Nevermind the fact that the 3-pt shooting contest's participants were nobodies who also happened to SUCK AT SHOOTING 3 POINTERS, but the dunk contest fell to the saddest and lowest point in its history. In short, the Sprite All Star Sprite Slam Dunk Fest sponsored by Sprite became a rigged, gimmicky Sprite ad featuring some mediocre dunks. If you saw this event, you might recall the unending delays while defending champ Dwight (rhymes with Sprite) Howard set up false hoops, donned Superman capes (fresh last year, recycled this year), and tried to catch passes from random spectators on his way to a few o.k. power dunks. Then, the NBA's favorite tiny leaper of the decade, Nate Robinson, donned a Sprite-green uniform and shoes, and grabbed a green basketball to leap over the aforementioned Superman for his contest-clinching dunk. Alright - this dunk was okay, unlike his previous round dunk where he stepped off a guy's back. He's short! The whole point is that he can jump super high; so why is he using a step ladder?!

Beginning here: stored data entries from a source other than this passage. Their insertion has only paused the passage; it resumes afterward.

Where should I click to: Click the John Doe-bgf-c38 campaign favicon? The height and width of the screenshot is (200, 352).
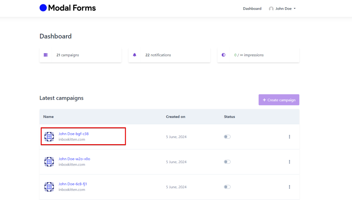coord(49,137)
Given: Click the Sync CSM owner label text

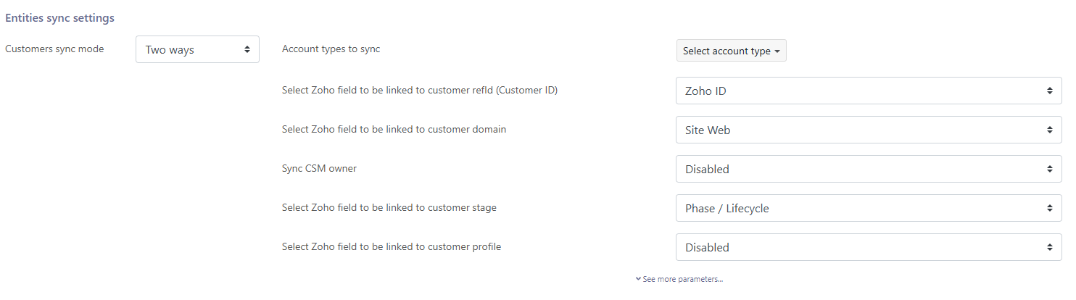Looking at the screenshot, I should pos(319,168).
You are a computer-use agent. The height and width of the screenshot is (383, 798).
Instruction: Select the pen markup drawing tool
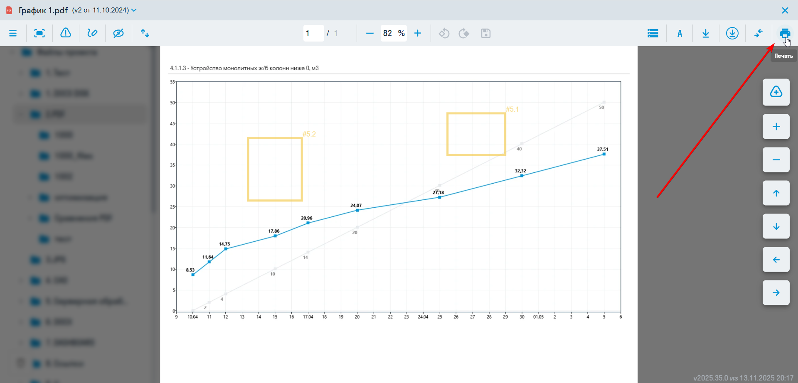tap(92, 33)
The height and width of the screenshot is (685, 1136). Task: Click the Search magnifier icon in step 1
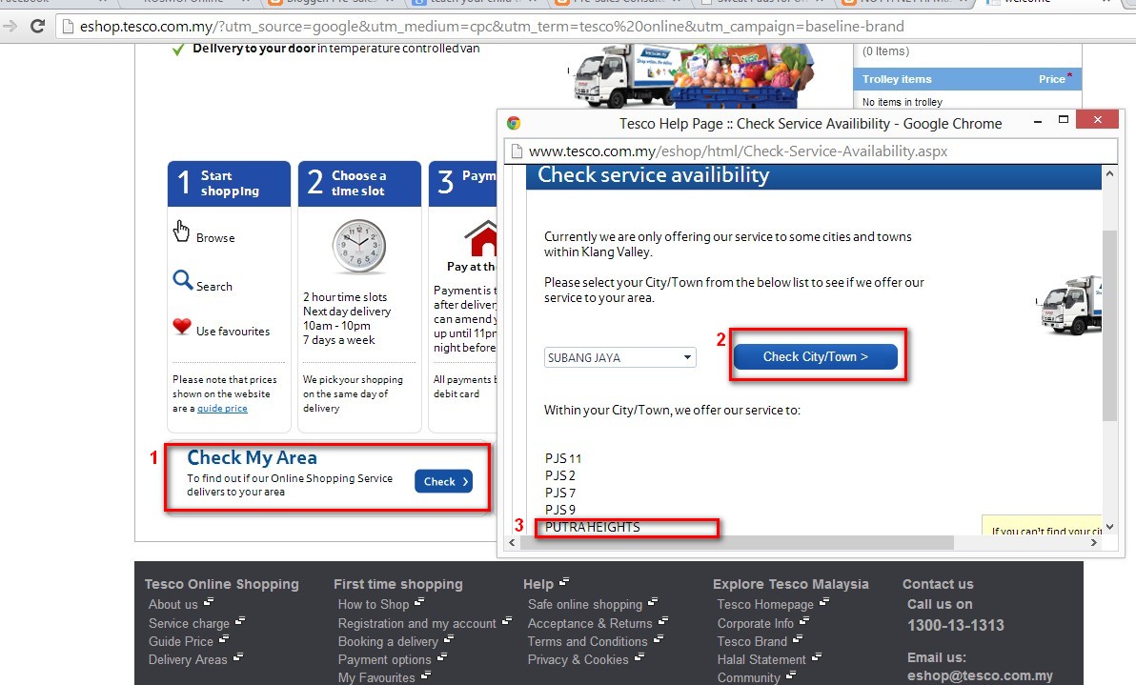[181, 281]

Worse than all the shenanigans were the announcers, including former 3-pt and dunk contest participants, who constantly fawned over the antics and acted like this was some great theater. Reggie Miller, bless his ugly...shooting form, mentioned "kryptonite" and "Lex Luthor" eleventeen-thousand times during Nate Spritenson's green-clad effort. HA HA HA - it's a Superman reference! Look, the great dunk contests of the 80s showed nearly the entire array of what humans can do whilst dunking a ball through a hoop, but they still had to do it, on the spot, cameras rolling, without missing! If you missed you got docked! Now, they allow you not only several full minutes, but 2 extra attempts if you don't get your goofy costume-enhanced dunk down the first 1 or 8 times you try it.
NBA: Get the stars back, drop the ridiculous props and teammate gimmicks, give them 1 attempt per round, 6 or 8 rounds, and put MJ, Dominique, Spud, Clyde the Glide, Kenny "Sky" Walker, Larry Nance, and Dr. J on the judges' table and give us our contest back! Gosh!
*Apricot preserves is the grossest jelly flavor of all time. If you say any other flavor, you are wrong!